Having apparently satisfied himself that there is no more to be learned at the summit, Skelgill begins to pick his way down the return stretch, albeit at a more measured pace than he came up. He has extended his walking poles to their maximum limit, and – thus not needing any longer to watch his step – continuously scans the landscape on the downhill side of his course (presumably on the principle that people rarely stray against the influence of gravity). If he were descending Grey Knotts over at Honister there would be plumbago adits to worry about – horizontal shafts from which graphite was mined as far back as the sixteenth century. Nearby Blencathra bears similar scars, chiselled out by zealous Victorians in search of lead and other precious ores. Such mines might tempt the curious schoolboy, unmindful of their perilous part-collapsed tunnels and pitch-dark passageways that open into unguarded vertical pits. Elsewhere, many of the region’s popular prominences are marred by man’s longstanding demand for its world-renowned slate.
But this is Skiddaw, one of the oldest mountains in the Lakes, a great pile of Ordovician mudstone that flakes and crumbles when exposed, and which is consequently of no commercial value. While much of Skelgill’s training – and indeed live action – in his voluntary capacity as a member of the local mountain rescue team has seen him hauling dummies from dank pits and dangling in water-filled shafts throughout the district, Skiddaw has not featured in such endeavours. Thus unblemished as regards intrusive human excavations, and in combination with its relatively benign topography, Skiddaw must be one of the safest mountains on which to get lost.

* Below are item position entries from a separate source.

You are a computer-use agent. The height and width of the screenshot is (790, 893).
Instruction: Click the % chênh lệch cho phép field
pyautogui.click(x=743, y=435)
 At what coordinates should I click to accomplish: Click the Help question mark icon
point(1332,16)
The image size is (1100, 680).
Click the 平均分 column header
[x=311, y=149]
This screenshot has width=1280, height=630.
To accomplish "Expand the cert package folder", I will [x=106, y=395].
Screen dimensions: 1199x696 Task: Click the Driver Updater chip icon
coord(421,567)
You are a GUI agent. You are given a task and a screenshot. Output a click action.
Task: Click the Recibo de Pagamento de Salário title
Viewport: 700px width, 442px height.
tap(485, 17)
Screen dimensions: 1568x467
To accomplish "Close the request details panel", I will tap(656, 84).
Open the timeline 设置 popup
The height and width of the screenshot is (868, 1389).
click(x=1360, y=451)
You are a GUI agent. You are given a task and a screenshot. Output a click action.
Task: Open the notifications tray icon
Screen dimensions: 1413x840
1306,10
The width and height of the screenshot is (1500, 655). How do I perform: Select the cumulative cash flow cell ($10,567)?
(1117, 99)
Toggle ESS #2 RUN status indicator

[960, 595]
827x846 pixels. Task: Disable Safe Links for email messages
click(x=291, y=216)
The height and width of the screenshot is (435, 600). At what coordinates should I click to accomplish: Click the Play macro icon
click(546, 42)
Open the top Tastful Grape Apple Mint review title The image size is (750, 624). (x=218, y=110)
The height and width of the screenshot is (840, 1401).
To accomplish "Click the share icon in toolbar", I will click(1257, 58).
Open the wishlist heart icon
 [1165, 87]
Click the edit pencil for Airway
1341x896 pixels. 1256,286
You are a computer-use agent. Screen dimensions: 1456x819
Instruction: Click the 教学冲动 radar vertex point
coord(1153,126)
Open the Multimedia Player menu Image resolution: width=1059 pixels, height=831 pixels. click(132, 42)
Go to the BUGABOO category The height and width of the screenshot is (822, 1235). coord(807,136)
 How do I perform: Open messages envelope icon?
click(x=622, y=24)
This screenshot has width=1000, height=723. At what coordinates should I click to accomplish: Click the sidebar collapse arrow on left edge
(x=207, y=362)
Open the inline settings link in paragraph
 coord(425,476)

As such, Skelgill spends precious little time off the beaten track. And, while the mountain rescue team remains a resource upon which he could swiftly call – their familiarity with the terrain giving them an advantage over a police unit mobilised for the same purpose – for the present he has evidently decided to conduct the preliminary assessment solo. Perhaps he is not convinced that the boy is missing on the hill, and is merely retracing his steps to satisfy himself that this hunch is correct: a frustrating but necessary use of time, though minimised through this strategy.
Indeed, on only three occasions does he divert to inspect a passing feature – a small bluff, a rocky beck, a boulder patch – where perhaps a person might lie concealed. In general the terrain offers little to suggest someone might have strayed from their true course: no trace of stones dislodged, no path thrashed into the springy green bracken.
And so, uneventfully, Skelgill reaches a stile beyond which is the lane. The thump of his boots upon the tarmac disturbs a foraging woodpigeon; it departs with a battering of wings flashing white. He stands facing in the direction of the school, which lies out of sight about a mile distant. Then he surveys the immediate environs: dry-stone walls border the narrow roadway, backed by gnarled hawthorns and the odd spindly ash. There is no place for a car to park, nor even a suitable sheltered spot for a marshal to station himself – perhaps small wonder the teacher in question was keen to call it a day at the earliest opportunity.